Kaitlyn ClarkeAPEX Accelerator

By Thomas Gerke, Utah APEX Accelerator Consultant
Credit: Phil Muncaster UK /EMEA News Reporter, Infosecurity Magazine

The U.S. National Institute of Standards and Technology (NIST) released a new draft version of its popular best practice security framework. It is designed to expand its scope and provide more guidance on implementation.

While following NIST 800-171 is mandatory for organizations to be eligible for Department of Defense (DOD) ocontracts, NIST Cybersecurity Framework (CSF) compliance is voluntary. However, following NIST CSF guidelines will ensure your business meets cybersecurity standards and best practices. 

The NIST Cybersecurity Framework 2.0 guidance guides industry, government agencies, and other organizations to reduce cybersecurity risks. It offers a taxonomy of high-level cybersecurity outcomes that can be used by any organization, regardless of its size, sector, or maturity, to better understand, assess, prioritize, and communicate its cybersecurity efforts. 
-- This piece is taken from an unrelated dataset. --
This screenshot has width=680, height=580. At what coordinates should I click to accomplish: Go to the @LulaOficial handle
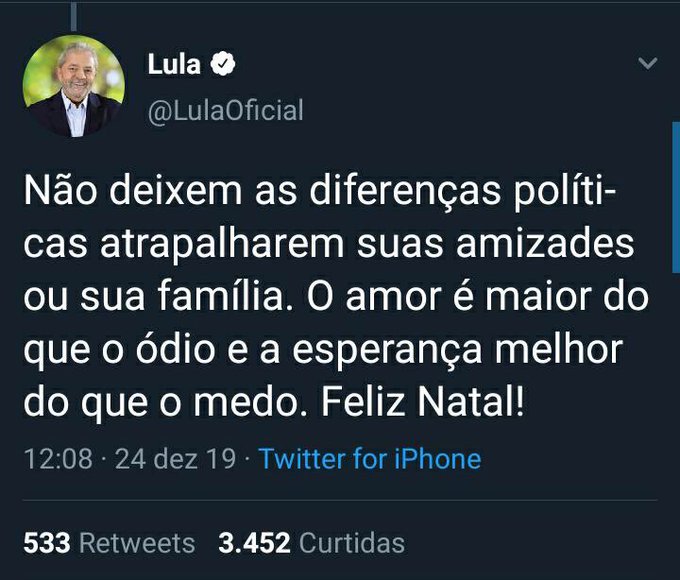click(225, 110)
The framework does not prescribe how outcomes should be achieved. Instead, it refers to resources that provide additional guidance on practices and controls that could be used to achieve those outcomes. This document explains Cybersecurity Framework 2.0 and its components and describes how it can be used.

It is the first refresh since its 2014 launch designed to help organizations “understand, reduce and communicate about cybersecurity risk,” according to NIST.  

“With this update, we are trying to reflect current usage of the Cybersecurity Framework and to anticipate future usage as well,” said the framework’s lead developer, Cherilyn Pascoe. “The CSF was developed for critical infrastructure like the banking and energy industries, but it has proved useful everywhere, from schools and small businesses to local and foreign governments. We want to make sure that it is a tool that’s useful to all sectors, not just those designated as critical.”

Version 2.0 expands the framework’s scope from critical infrastructure to all organizations regardless of type or size. Its official name is now the CSF rather than the ”Framework for Improving Critical Infrastructure Cybersecurity.”

NIST has added an extra pillar to the CSF. Alongside identifying, protecting, detecting, responding, and recovering now comes “governing.” This pillar emphasizes “cybersecurity is a major source of enterprise risk” and helps organizations better devise and execute decisions to support security strategy.

Additionally, the new draft is designed to feature improved and expanded guidance on implementing the CSF using profiles covering specific sectors and use cases. The NIST hopes this draft version will help smaller organizations use the framework effectively.

Although no further draft will be released, NIST encourages anyone with recommendations to respond with comments by Nov. 4, 2023.